Provided text ▸
The two relevant parameters seem to me to be spark.default.parallelism
and spark.cores.max
.
spark.default.parallelism
sets the number of partitions of the in-memory data, and spark.cores.max
sets the number of available CPU cores. However, in traditional parallel computing, I would specifically launch some number of threads.
Will Spark launch one thread per partition, regardless of the number of available cores? If there are 1 million partitions, will Spark limit the number of threads to some reasonable multiple of the number of available cores?
How is the number of threads determined?
There are almost completely irrelevant.
Number of data processing threads on each worker depends mostly on three factors:
Number of cores (threads) which particular worker advertises.

What the task asks ▸
Continue the discussion of how Spark sets its number of threads, picking up after its last sentence.

Dataset rows ▸
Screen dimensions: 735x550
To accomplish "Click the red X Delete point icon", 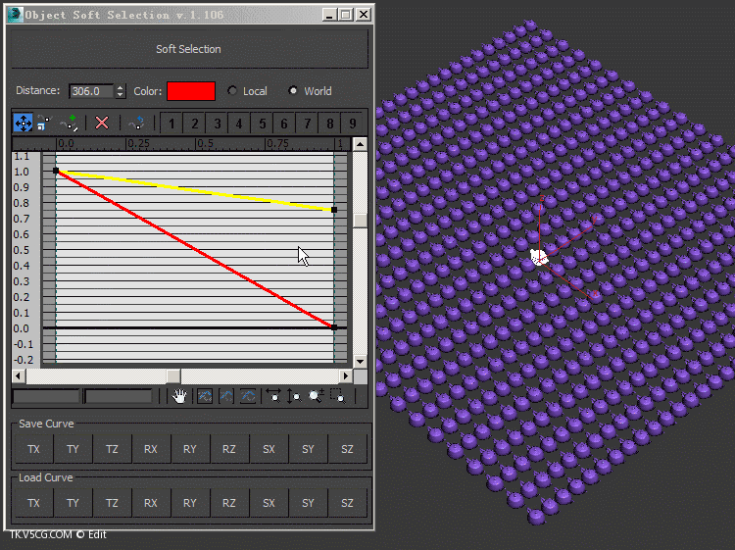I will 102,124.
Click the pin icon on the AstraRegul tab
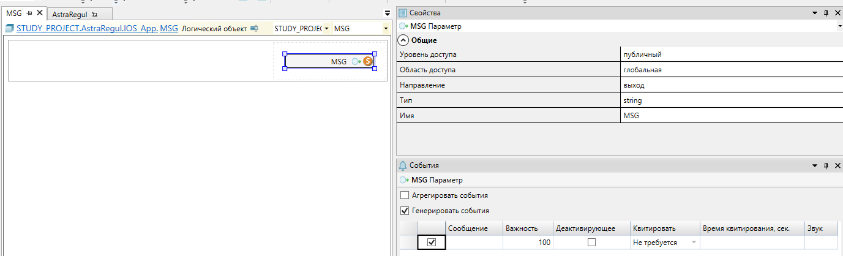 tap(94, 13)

...

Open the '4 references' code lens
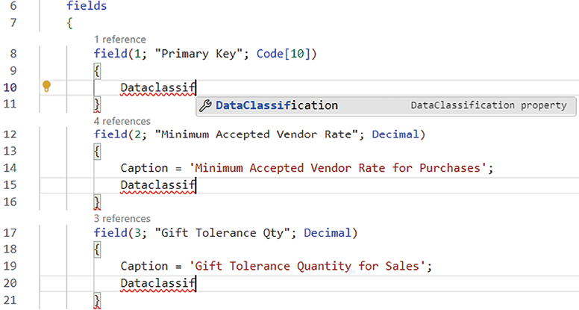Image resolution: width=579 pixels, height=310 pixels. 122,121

--

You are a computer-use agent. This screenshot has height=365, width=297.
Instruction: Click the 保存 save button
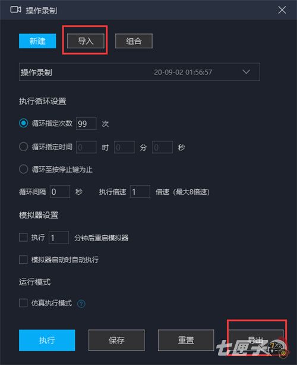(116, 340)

Response to the exercise ▸
This is the maximum number of threads used at the time, not including threads used for secondary purposes. Determined by
CORES
(advertised parallelization capability) in standalone mode, and equivalent properties in other cluster managers.Number of cores allocated on this worker to executors.
This is the maximum number of threads that active applications can actually use (less or equal the first number).
Number of active tasks scheduled on the executors assigned to this particular worker.
This is the actual number of threads used at the time. Less or equal to the previous number.
This assumes that the application is honest, and uses only the allocated cores and tasks don't attempt to starts threads, which have not been requested with
spark.task.cpus
.